■ Task requirements ■
In the doxorubicin cardiotoxicity abstract below, how much selenium did patients in the GPX4 activator group take each day?

■ Page text ■
#####
Abstract 1680P
Background
Doxorubicin is an effective and essential component of many cancer regimens. However, its clinical use is hampered by lethal cardiomyopathy. This study sought to investigate the potential cardioprotective role of the GPX4 activator in doxorubicin-induced cardiotoxicity.
Methods
Survival time was measured following 20mg/kg of doxorubicin in C57BL/6 mice with various inhibitors of ferroptosis and GPX4 activator. Single-cell sequence, lipidomic analyses, and GPX4 heterodeletion mice were performed to explore the molecular mechanism by which the GPX4 activator alleviates doxorubicin-induced cardiotoxicity. The dual cardioprotective and antitumor action of the GPX4 activator was also assessed in mouse mammary tumor models. Six patients receiving four cycles of doxorubicin-based chemotherapy enrolled in this study. Three patients received GPX4 activator (selenium-enriched mushroom tablets, 300μg selenium daily) for seven days before each chemotherapy cycle, the other patients received a placebo. Serum cardiac troponin I (cTnI) was measured at diagnosis (before doxorubicin-based chemotherapy), the second and third day after administration of doxorubicin-based chemotherapy.
Results
Integrated with single-cell sequence and lipidomic analyses, we found that ferroptosis, biosynthesis of unsaturated fatty acids, arachidonic acid metabolism, and glutathione metabolism played a pivotal role in the doxorubicin-induced cardiomyopathy. GPX4 activator significantly reduced arachidonic acid levels and doxorubicin-induced mortality compared to dexrazoxane, ferrostatin-1, and saline (60% vs 30% vs 30% vs 0%, p<0.05). Genetic depletion of GPX4 abolished the protective function of GPX4 activator against doxorubicin-induced cardiotoxicity in C57BL/6 mice. GPX4 activator did not compromise the reduction of cancer burden by doxorubicin in multiple cancer models while providing cardiac protection in the same animals. GPX4 activator significantly decreased the elevations of cardiac cTnI induced by doxorubicin-based chemotherapy.
Conclusions
GPX4 activator prevents cardiac injury by suppressing ferroptosis induced by doxorubicin. Activating GPX4 is a promising therapeutic strategy to protect against doxorubicin-induced cardiomyopathy.
Clinical trial identification
Editorial acknowledgement
Legal entity responsible for the study
The authors.
Funding
This study was supported by the National Natural Science Foundation of China (81660503, 82160490).
Disclosure
All authors have declared no conflicts of interest.
#####
■ Records shown ■
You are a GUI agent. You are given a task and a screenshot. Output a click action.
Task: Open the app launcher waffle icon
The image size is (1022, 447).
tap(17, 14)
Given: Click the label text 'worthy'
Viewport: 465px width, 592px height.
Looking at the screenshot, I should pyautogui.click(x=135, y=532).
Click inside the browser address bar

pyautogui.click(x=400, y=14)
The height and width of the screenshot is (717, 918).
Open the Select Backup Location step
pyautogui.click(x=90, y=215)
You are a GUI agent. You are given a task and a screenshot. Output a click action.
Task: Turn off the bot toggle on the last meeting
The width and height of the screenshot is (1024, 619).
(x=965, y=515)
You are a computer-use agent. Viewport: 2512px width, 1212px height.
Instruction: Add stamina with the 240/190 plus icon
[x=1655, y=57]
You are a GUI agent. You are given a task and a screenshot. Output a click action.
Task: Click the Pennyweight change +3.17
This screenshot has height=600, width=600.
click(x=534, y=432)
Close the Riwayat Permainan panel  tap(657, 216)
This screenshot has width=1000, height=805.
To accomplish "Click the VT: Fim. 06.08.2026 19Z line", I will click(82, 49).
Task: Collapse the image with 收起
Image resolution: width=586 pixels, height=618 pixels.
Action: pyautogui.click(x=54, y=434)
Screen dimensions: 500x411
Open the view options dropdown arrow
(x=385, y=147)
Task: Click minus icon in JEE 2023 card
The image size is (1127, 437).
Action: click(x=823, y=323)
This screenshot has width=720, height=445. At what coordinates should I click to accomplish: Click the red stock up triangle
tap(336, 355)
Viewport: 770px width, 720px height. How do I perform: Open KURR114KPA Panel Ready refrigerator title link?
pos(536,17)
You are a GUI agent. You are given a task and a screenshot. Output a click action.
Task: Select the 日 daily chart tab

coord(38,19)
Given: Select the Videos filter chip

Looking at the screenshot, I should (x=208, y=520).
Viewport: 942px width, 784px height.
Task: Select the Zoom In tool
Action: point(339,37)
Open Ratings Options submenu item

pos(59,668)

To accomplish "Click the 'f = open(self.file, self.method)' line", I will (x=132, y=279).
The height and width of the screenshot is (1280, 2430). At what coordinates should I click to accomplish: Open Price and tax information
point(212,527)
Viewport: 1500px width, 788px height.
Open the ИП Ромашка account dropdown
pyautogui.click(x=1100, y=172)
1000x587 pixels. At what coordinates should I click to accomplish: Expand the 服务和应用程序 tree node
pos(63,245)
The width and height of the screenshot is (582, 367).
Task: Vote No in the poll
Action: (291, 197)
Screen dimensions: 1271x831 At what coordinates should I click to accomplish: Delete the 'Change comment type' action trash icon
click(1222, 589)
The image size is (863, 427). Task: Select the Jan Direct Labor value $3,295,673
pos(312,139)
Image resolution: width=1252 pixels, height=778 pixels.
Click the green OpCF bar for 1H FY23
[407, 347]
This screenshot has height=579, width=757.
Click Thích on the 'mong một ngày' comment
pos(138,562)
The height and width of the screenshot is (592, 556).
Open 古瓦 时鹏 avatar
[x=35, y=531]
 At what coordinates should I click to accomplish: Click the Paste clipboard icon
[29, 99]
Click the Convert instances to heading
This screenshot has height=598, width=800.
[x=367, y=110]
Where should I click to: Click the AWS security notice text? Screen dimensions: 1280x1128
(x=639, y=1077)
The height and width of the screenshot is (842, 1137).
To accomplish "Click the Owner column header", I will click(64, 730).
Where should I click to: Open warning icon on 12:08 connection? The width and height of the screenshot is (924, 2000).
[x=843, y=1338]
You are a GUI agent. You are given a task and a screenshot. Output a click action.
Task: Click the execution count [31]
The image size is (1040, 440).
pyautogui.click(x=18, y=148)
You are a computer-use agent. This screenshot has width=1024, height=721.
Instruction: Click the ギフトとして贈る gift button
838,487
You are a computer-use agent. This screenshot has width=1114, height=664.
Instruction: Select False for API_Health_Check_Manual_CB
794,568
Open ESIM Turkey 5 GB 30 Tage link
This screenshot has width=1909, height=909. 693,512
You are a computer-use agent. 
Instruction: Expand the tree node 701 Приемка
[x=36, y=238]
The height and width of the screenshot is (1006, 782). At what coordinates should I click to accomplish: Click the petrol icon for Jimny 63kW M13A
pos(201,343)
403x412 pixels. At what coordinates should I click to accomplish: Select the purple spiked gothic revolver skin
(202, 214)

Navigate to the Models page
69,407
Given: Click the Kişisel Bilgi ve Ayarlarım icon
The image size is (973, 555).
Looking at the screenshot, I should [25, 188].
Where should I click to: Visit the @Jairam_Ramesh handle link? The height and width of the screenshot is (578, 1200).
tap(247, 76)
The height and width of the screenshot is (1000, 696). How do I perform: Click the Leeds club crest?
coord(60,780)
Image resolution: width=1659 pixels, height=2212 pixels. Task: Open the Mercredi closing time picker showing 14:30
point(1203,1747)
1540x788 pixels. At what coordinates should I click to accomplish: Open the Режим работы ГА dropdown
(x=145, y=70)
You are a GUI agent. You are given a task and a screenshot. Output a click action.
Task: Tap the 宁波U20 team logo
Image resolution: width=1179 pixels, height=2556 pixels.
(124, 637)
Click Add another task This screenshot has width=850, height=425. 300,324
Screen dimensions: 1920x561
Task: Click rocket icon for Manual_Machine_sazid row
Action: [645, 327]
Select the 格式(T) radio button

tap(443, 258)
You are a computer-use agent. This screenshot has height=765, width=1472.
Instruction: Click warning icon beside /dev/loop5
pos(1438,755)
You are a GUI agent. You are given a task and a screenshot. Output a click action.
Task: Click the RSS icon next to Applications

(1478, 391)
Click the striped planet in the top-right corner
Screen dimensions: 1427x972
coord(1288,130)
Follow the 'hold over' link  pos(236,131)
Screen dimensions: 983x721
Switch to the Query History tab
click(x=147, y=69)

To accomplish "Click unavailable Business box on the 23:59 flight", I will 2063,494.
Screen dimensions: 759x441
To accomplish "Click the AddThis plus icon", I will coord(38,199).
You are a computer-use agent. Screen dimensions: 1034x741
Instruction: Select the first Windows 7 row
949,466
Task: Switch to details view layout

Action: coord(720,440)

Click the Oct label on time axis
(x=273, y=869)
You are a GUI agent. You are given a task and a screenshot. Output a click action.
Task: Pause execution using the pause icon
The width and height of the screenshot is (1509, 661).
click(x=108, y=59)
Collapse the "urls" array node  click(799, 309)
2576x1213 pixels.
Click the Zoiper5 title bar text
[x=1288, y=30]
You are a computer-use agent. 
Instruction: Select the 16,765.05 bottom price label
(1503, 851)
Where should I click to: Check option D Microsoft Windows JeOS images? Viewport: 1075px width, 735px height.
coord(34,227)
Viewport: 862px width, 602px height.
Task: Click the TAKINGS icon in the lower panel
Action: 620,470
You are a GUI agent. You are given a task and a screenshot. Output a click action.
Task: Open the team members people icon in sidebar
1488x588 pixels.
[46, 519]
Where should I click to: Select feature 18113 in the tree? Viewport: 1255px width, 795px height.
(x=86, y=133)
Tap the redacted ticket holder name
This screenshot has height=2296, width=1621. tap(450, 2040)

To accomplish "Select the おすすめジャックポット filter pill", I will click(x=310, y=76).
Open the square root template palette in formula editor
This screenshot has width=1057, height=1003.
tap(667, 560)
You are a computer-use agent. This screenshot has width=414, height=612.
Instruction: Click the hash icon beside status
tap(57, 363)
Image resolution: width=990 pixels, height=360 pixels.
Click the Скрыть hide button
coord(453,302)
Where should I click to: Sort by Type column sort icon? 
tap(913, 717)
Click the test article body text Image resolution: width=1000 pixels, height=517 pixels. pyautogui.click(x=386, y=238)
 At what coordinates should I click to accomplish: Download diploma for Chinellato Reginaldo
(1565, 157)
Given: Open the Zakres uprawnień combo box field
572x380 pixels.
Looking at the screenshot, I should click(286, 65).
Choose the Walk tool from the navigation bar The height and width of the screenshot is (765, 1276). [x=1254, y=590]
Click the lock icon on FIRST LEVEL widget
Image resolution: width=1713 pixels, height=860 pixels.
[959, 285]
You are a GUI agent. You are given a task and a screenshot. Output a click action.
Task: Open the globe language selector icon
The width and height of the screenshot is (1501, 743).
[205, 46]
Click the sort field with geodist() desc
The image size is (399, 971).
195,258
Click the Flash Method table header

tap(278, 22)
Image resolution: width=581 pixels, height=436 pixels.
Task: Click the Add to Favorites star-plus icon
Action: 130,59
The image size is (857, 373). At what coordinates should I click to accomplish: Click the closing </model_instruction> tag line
#####
■ Exercise solution ■
300μg of selenium daily, as selenium-enriched mushroom tablets.